Gestellte Aufgabe A
Tauschen Sie in den Einträgen, beginnend mit der Zeile, die „Yıllık Plan Hazırla (183, 2306)“ enthält, bis einschließlich zum Ende der Einträge „Yardım“ gegen „Destek“ aus. Geben Sie nur diese Zeilen wieder und lassen Sie alles Übrige unverändert.

Textauszug

Andreas Wolff im Interview: “Der THW Kiel wird immer eine große Mannschaft haben”
Es war die Transfer-Meldung des Sommers: Nationaltorwart Andreas Wolff kehrt nach fünf Jahren beim polnischen Spitzenclub Industria Kielce zurück zum THW Kiel (siehe Extra-Artikel). Zu jenem Verein, dessen Trikot er bis 2019 bereits drei Jahre getragen hatte. Aktuell bereitet sich Andreas Wolff mit dem DHB-Team auf die olympischen Spiele in Paris vor, am 16. August wird er beim Abschieds-Event für Niclas Ekberg und Steffen Weinhold erstmals wieder im THW-Trikot auflaufen. Im exklusiven Interview mit ZEBRA spricht der 33-Jährige über die Spannung der vergangenen Wochen, seine riesige Freude über die Rückkehr nach Kiel und seine Entwicklung zwischen dem Abschied und dem Neustart in Kiel.
"Bin überglücklich, wieder für den THW Kiel zu spielen"
ZEBRA: Andi, willkommen zurück!
Andreas Wolff: Moin!
Das geht dir ja immer noch recht locker über die Lippen… Nicht ganz so locker waren die vergangenen Wochen für dich. Viktor Szilagyi sprach von intensiven Verhandlungen, um dich zurück nach Kiel zu holen. Hast du in diesem Moment schon realisiert, dass du bald wieder ein Zebra sein wirst?

Zeilen aus einem Datensatz zur Verortung auf Bildschirmen
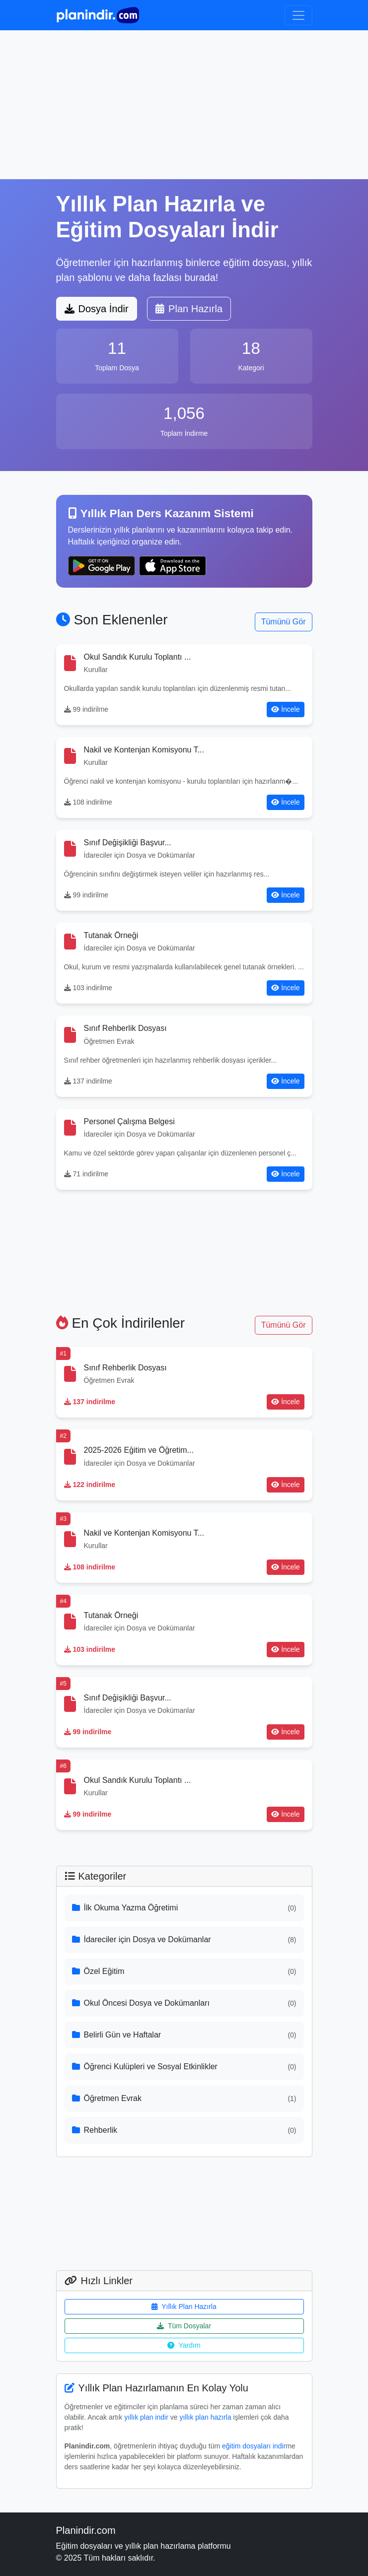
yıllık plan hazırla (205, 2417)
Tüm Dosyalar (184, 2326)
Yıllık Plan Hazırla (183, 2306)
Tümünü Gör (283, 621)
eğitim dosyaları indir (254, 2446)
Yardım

Gestellte Aufgabe B
Wie viele Jahre stand Andreas Wolff laut dem Interview mit ihm beim polnischen Club Industria Kielce unter Vertrag?

Erwartete Antwort A
Yıllık Plan Hazırla (183, 2306)
Tümünü Gör (283, 621)
eğitim dosyaları indir (254, 2446)
Destek

Erwartete Antwort B
Fünf Jahre.